* _TASK LIST_
A: In the Alaska budget commentary, change "spendthrifts" to "big spenders" in the passage starting with "I predict that" and going on through "spendthrifts of course.", and write that passage out again.
B: Carry the Alaska budget commentary forward from its last sentence.

* _DOCUMENT EXTRACT_
◇ ◇ ◇
I predict that many people will now look for more ways to involve the courts at this early stage (instead of at the end when it cannot and will not be resolved without the courts). That is, what Fairbanks and Ketchikan did to involve the courts in the school funding discussion will lead the way to seeking court rulings that resolve some of the many other government funding anomalies hidden or allowed up to now by petroleum revenues. We have all been near-do-wells spending other people’s money (we thought) so we could be spendthrifts, and in fact we were spendthrifts of course.

If Governor-elect Walker is no more of a leader than his predecessors, and if he postpones this fiscal comeuppance while first spending all the reserves then we may all one day wish we had left Alaska right about now and watched this from afar. One litmus test is if the legislative leadership and the governor are calling each other names by the 4th week of the session then intelligent Alaskans will be selling and shorting. If the state of the state speech doesn’t list state general fund programs that will be eliminated this year then we are in big trouble. If instead that speech tells us a gas line will save us all then there won’t be a UHaul truck available to rent by Labor Day.

There will be a honeymoon of some duration. Governor Walker should use this period to make big decisions that will reconcile expenditures with expected revenues from known, proven sources. That means eliminating programs rather than hiding behind the fiction of so-called across-the-board cuts. That means hoarding cash by not even waiting until July 1 to spend less. That means he will have to be a leader, and the easiest time for him to do that is very soon. Unity will need to mean making both Republicans and Democrats squeal if Governor Walker is going to solve this problem.

Facebooktwittermail

7 thoughts on “Comment of the day: About that Walker honeymoon

  1. Anonymous

    Possibly there would be wide agreement that what we now fear from our elected leaders is that they can only reach agreement to fool us and themselves. Instead of cutting the budget they will try to use the cabalistic and cryptic government accounting rules to hide over-spending. For example, as many will recall $3 billion was appropriated from savings to pay down a portion of the $12 billion retirement liabilities. A private company would not be allowed to call that an expenditure (by the SEC, the IRS or the equity markets); it’s simply a transfer from cash (an asset) to pay down a liability, and the IRS would come down hard on a company that tried to cost it against annual revenues. But government accounting will allow calling that $3 billion a part of FY2015 appropriations (expenditures). So a less than honest elected official (or a bunch of them) could appropriate up to $3 billion more in the combined FY 2016 operating and capital budgets without showing a budget increase over FY2015.
◇ ◇ ◇
* _DATA EXTRACT_

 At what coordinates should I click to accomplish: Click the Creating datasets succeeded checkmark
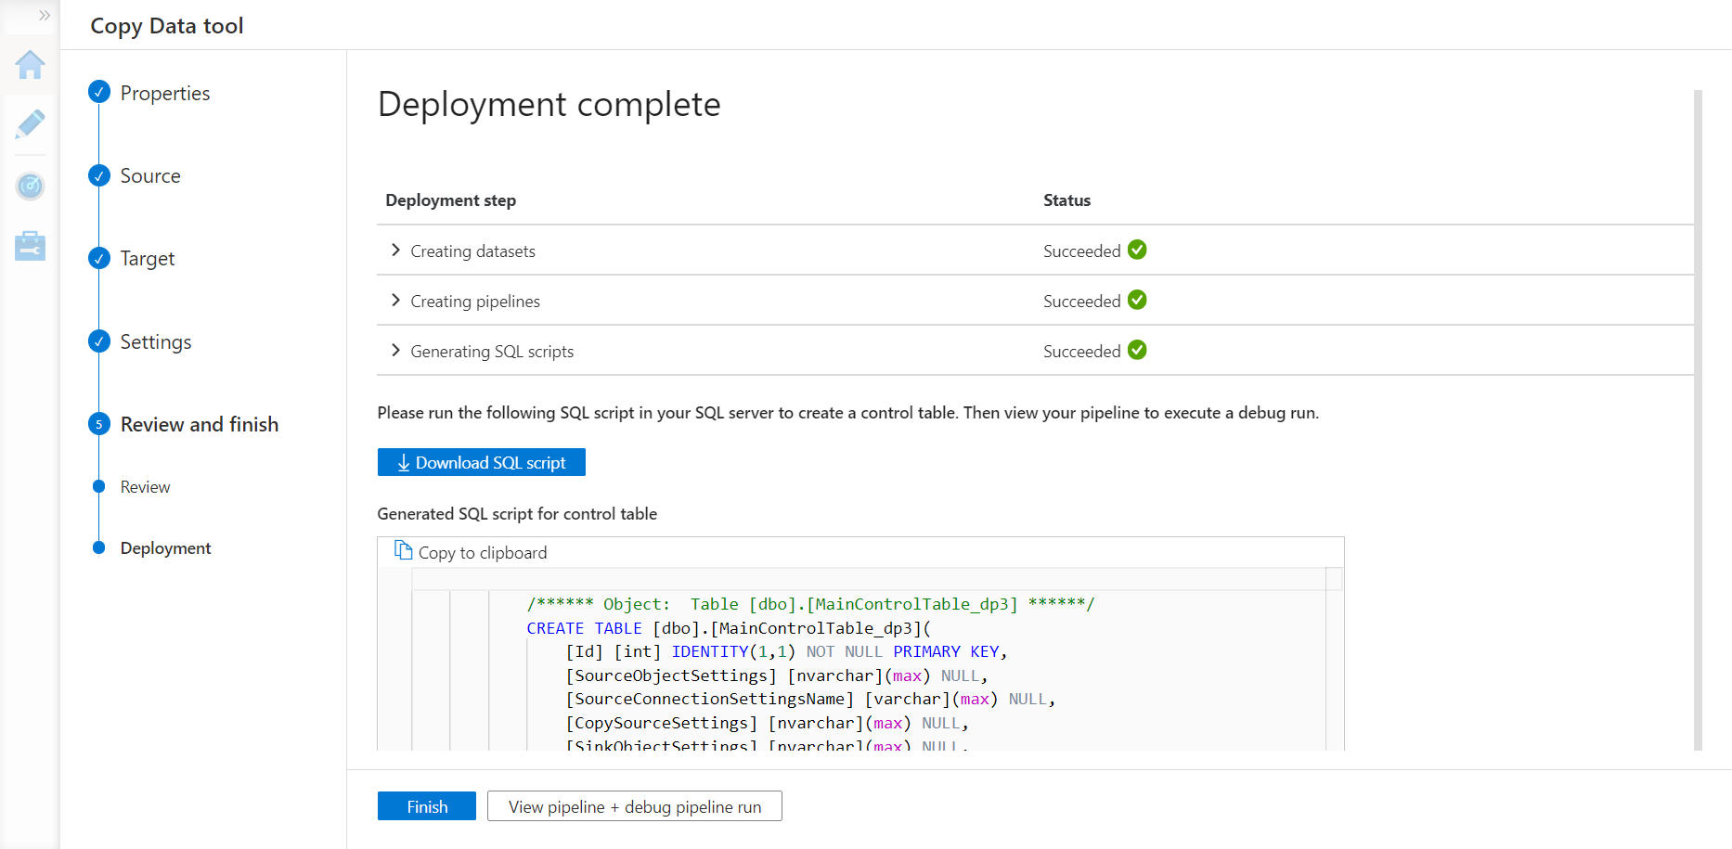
◇ ◇ ◇
* _PER-TASK OUTPUTS_
A:
I predict that many people will now look for more ways to involve the courts at this early stage (instead of at the end when it cannot and will not be resolved without the courts). That is, what Fairbanks and Ketchikan did to involve the courts in the school funding discussion will lead the way to seeking court rulings that resolve some of the many other government funding anomalies hidden or allowed up to now by petroleum revenues. We have all been near-do-wells spending other people’s money (we thought) so we could be big spenders, and in fact we were big spenders of course.

B:
    There are other ways to hoodwink everyone without violating any of the abstruse government accounting rules. Moving budget items from the budget bill to supplementals (immediately past year supplementals, coming year supplementals, or both) and not budgeting for costs that will have to be met by devices like disaster declarations are two common practices. Selling bonds can give cash to spend today but government accounting rules only require costing each year’s worth of debt service as it comes; so debt is another device used by state and municipal governments around the country to hoodwink voters and taxpayers.

    All of these practices require cash however, so look for cash to disappear even as the Dispatch has stories of Draconian budget cuts to vital programs. Devices such as selling bonds actually make the problem worse in the future of course. The trouble for Alaskans is that we are in a period when cash needs to be hoarded and future obligations, especially debt and entitlements should be avoided.

    No one knows where oil prices are headed. Whatever future prices are there will be people claiming they knew it all along, and a few -but not government – will have made money on it. But state and municipal Alaska government has been growing for 40 years through depleting a nonrenewable resource, so prices are entirely unlikely to rise enough to support this huge government over the mid to long term. The environment that was required to permit, finance and construct the TransAlaska Pipeline does not exist today for North Slope LNG, and getting there appears grossly unlikely. Real budget cuts are required today, and dishonest devices to allow spending remaining financial reserves are likely to be proposed by some.

  2. Brad Keithley

    Jon … There are a number — indeed probably a consensus — that believe the current oil price slide has overshot the mark and that oil prices will indeed rebound, but to the $80’s, not the $100’s. As the International Energy Agency put it in their November Oil Market Report, “it is increasingly clear that we have begun a new chapter in the history of the oil markets. ” Unfortunately for this purpose over the past several years those who make it have allowed the oil price underpinning the Alaska budget to creep up from roughly $78/bbl at the beginning of the last Governor’s run, to $120/bbl at the end. Even his last budget — which he now has passed off to his successor — requires an oil price of roughly $115/bbl to break even, so even a rebound to the $100/bbl range will leave Alaska billions of dollars in the hole.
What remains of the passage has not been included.